### What is being asked
Using the line with "Instruction: Tap sender" as your starting point, transcribe it and each line beneath it word for word until the records run out, without pictures.

[Excerpts from a dataset]
- - -

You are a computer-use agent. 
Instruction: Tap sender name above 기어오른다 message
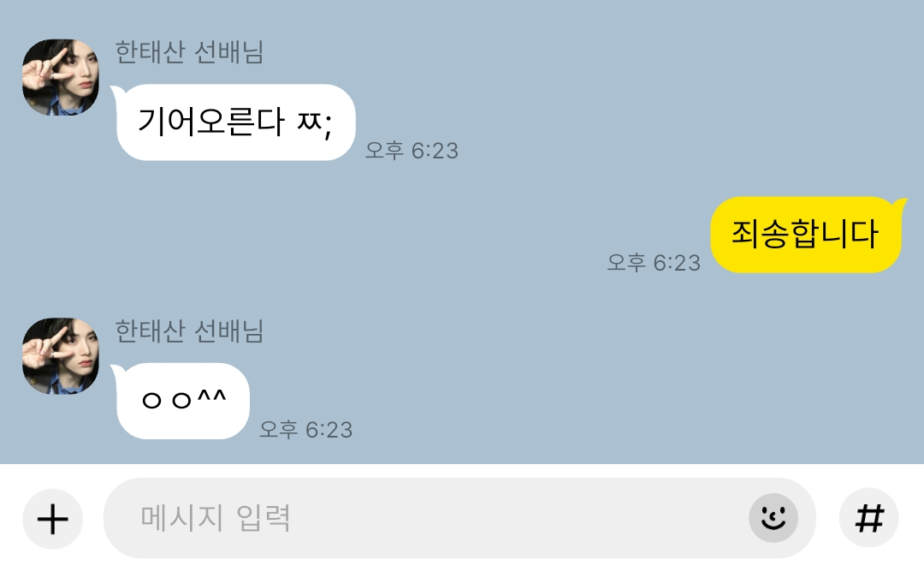click(x=189, y=52)
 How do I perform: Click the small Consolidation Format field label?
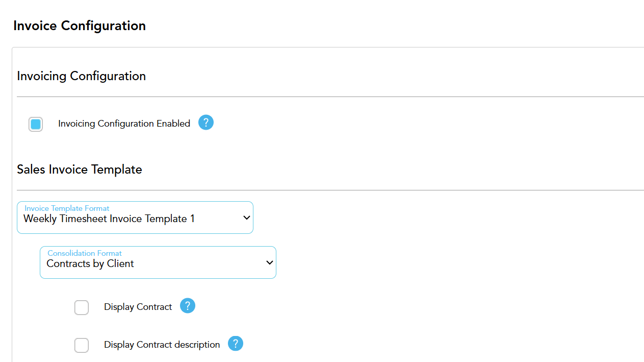click(85, 253)
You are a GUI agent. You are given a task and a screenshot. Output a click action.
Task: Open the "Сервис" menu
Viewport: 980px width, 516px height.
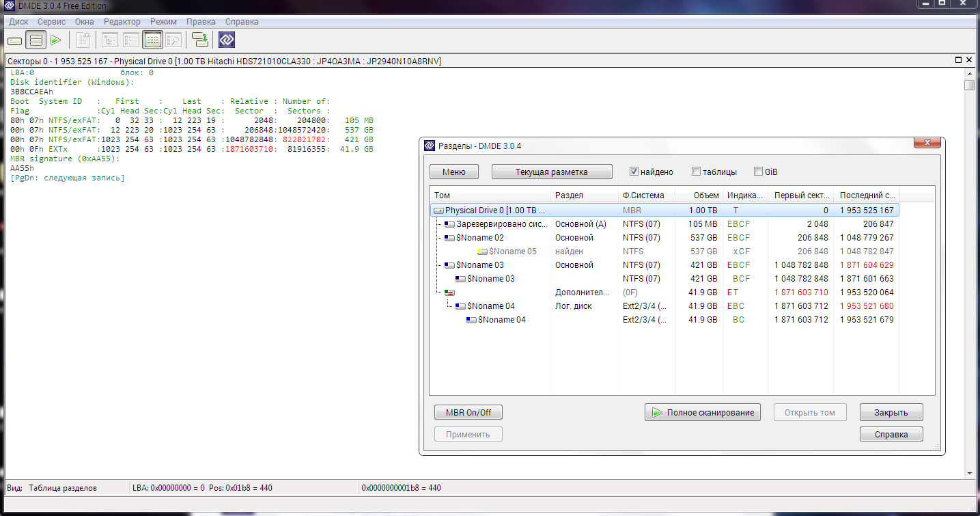pos(52,22)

- - -

### Expected output
Instruction: Tap sender name above 기어오른다 message
click(x=189, y=52)
 How do I perform: Click the small Consolidation Format field label?
click(85, 253)
You are a GUI agent. You are given a task and a screenshot. Output a click action.
Task: Open the "Сервис" menu
Viewport: 980px width, 516px height.
pos(52,22)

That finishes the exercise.